While potholes aren’t breaking news, understanding how they happen helps explain why they seem to pop up out of nowhere. As temperatures rise and fall, water that gets through the pavement cracks can wash away silt below the surface, creating voids, while water that remains refreezes. It’s the constant expanding and contracting of the subgrade material plus the constant pounding from vehicles that eventually leads to potholes. Sheppard says that’s one reason subgrade matters.
“The solution to potholes is making sure you get a good subgrade material,” says Sheppard. During regular roadwork season, crews dig a core through the asphalt to see whether there’s a need for subgrade containment, which also determines which roads make the list for repaving as part of the city’s ongoing road repavement program.
However, potholes aren’t bad for everyone.

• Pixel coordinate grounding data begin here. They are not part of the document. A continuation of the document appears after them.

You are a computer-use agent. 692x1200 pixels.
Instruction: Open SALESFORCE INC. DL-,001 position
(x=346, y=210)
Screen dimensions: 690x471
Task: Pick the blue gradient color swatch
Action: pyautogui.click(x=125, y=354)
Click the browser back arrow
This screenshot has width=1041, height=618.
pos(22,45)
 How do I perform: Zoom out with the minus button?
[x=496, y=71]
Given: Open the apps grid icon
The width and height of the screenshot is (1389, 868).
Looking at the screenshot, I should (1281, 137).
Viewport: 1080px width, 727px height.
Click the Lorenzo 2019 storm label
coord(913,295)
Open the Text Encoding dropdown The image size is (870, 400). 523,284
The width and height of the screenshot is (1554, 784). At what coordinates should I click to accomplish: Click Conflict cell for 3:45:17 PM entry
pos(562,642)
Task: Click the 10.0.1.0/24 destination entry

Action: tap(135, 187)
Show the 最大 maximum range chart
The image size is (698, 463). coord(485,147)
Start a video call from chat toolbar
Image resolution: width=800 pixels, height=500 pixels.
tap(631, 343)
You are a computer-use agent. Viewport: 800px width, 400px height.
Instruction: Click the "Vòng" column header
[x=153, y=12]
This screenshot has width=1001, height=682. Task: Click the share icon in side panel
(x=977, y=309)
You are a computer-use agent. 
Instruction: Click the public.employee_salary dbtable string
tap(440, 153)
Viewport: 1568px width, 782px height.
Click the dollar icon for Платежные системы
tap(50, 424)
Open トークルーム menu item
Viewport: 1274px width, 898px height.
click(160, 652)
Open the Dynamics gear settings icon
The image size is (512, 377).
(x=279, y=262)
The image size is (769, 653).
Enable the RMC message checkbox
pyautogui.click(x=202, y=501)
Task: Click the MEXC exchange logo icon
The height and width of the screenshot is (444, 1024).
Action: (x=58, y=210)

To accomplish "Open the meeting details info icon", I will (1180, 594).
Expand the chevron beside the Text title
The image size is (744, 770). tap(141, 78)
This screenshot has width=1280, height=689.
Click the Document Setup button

Case in point: On Feb. 11 I hit a pothole masquerading as a puddle at the East Side Plaza. It was a dark and rainy night. I just didn’t see it coming. The disquieting thud of my car gave me pause, but I made it home and didn’t think anything more of it. However, by Monday, my rubber was hitting the road like a pancake. Fortunately, I noticed it while still in my driveway. A nice guy from Performance Towing and Recovery came to my rescue within about 20 minutes of a call to my roadside assistance hotline, and he got me back on the road with my spare tire. As I thanked him, he told me he’d already changed a bunch of flats that day. I dodged several more potholes on my way to Town Fair Tire, where Ken told me I was just one of the many pothole casualties who’d walked, shellshocked, through their doors. For the cost of a new tire, and a tip for the tow guy, I’m a survivor of pothole season.
Sadly, I realize it’s not over yet, and will be driving with cautious optimism that I’ve paid my dues to the winter of 2018.
But just the same, I asked Sheppard if many people try to get the city to pay for car repairs necessary due to potholes. He said when those calls come in, he refers them to Kevin O’Neill in the city’s risk management department, but the likely answer will be that potholes – like predicting six-more weeks of winter, the birth of a future President, or a flash flood caused by a water main break on a city street – are considered acts of God.